QUESTIONS DE COMPRÉHENSION
**a.** Recopiez l'extrait sur la valse musette en commençant à « Instrument représentatif des » et en terminant à « 357 (Corneau, 1975). ». Substituez « cafés » à « bistrots ».
**b.** Indiquez, s'il vous plaît, si chacun des énoncés suivants est conforme à l'extrait sur la valse musette, et répondez par oui ou par non en citant les mots décisifs de l'extrait. (i) Le Corniaud date de 1964. (ii) Police Python 357 est réalisé par De Broca. (iii) La Gifle date de 1975.

TEXTE À ÉTUDIER
====
Instrument représentatif des bals populaires, celui-ci, évoquera, sur un rythme à trois temps, aussi bien le « Gai Paris » dans Le Corniaud (1964, Oury) que la France profonde dans Les Caprices de Marie (De Broca, 1970). Utilisée en guise de musique « carte postale », la valse musette apparaîtra souvent aussi comme musique diégétique pour les scènes se déroulant aux comptoirs de petits bistrots comme dans Le Cerveau (Oury, 1969), Oublie-moi Mandoline (Korber, 1975) ou encore un film policier à l’atmosphère glacée comme Police Python 357 (Corneau, 1975).
Ce recours à la valse jouée à l’accordéon ne saurait surprendre dans ce dernier long-métrage, tant le musicien a fini par habituer le spectateur de l’époque à entendre s’exécuter un tel motif dans des œuvres aussi diverses qu’Un Monsieur de compagnie (De Broca, 1964), La Gifle (Pinoteau, 1974) ou bien encore Jamais plus toujours (Bellon, 1975). Cependant, on remarquera l’immense dextérité avec laquelle le compositeur est parvenu, en usant pourtant souvent de la même forme musicale et d’une orchestration quasi-similaire, à décliner savamment la portée émotionnelle de divers motifs.
====
DONNÉES FOURNIES
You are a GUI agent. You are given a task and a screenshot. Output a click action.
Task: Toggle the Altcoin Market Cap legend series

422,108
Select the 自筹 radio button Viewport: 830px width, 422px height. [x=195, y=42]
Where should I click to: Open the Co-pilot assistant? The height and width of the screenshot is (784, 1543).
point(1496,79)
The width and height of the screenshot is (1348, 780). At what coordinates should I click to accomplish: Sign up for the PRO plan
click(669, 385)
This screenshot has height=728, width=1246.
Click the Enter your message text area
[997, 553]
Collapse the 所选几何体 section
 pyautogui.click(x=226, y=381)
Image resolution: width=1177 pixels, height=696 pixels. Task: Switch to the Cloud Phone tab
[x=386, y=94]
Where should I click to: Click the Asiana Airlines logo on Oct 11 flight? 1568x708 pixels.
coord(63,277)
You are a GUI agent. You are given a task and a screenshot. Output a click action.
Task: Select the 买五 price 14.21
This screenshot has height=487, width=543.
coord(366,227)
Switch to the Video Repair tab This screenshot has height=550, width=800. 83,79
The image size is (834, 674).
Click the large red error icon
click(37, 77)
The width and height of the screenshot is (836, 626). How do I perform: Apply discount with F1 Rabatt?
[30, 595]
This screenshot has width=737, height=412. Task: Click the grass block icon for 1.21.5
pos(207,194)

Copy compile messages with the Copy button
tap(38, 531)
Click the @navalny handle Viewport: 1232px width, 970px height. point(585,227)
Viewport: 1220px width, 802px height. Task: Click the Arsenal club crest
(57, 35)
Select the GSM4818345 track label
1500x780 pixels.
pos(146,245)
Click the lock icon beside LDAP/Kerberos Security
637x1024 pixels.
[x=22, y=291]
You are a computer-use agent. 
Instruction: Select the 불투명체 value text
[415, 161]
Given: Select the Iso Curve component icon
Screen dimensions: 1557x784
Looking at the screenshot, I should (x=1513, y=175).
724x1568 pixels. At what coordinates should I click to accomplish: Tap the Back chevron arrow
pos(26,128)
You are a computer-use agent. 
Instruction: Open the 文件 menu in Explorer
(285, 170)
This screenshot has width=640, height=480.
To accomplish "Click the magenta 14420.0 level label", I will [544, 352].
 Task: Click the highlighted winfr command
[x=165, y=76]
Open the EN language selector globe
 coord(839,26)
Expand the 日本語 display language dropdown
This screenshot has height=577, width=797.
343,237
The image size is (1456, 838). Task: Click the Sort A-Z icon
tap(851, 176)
====
RÉPONSES ATTENDUES
**a.**
Instrument représentatif des bals populaires, celui-ci, évoquera, sur un rythme à trois temps, aussi bien le « Gai Paris » dans Le Corniaud (1964, Oury) que la France profonde dans Les Caprices de Marie (De Broca, 1970). Utilisée en guise de musique « carte postale », la valse musette apparaîtra souvent aussi comme musique diégétique pour les scènes se déroulant aux comptoirs de petits cafés comme dans Le Cerveau (Oury, 1969), Oublie-moi Mandoline (Korber, 1975) ou encore un film policier à l’atmosphère glacée comme Police Python 357 (Corneau, 1975).

**b.**
(i) Oui : « Le Corniaud (1964, Oury) ».
(ii) Non : « Police Python 357 (Corneau, 1975) ».
(iii) Non : « La Gifle (Pinoteau, 1974) ».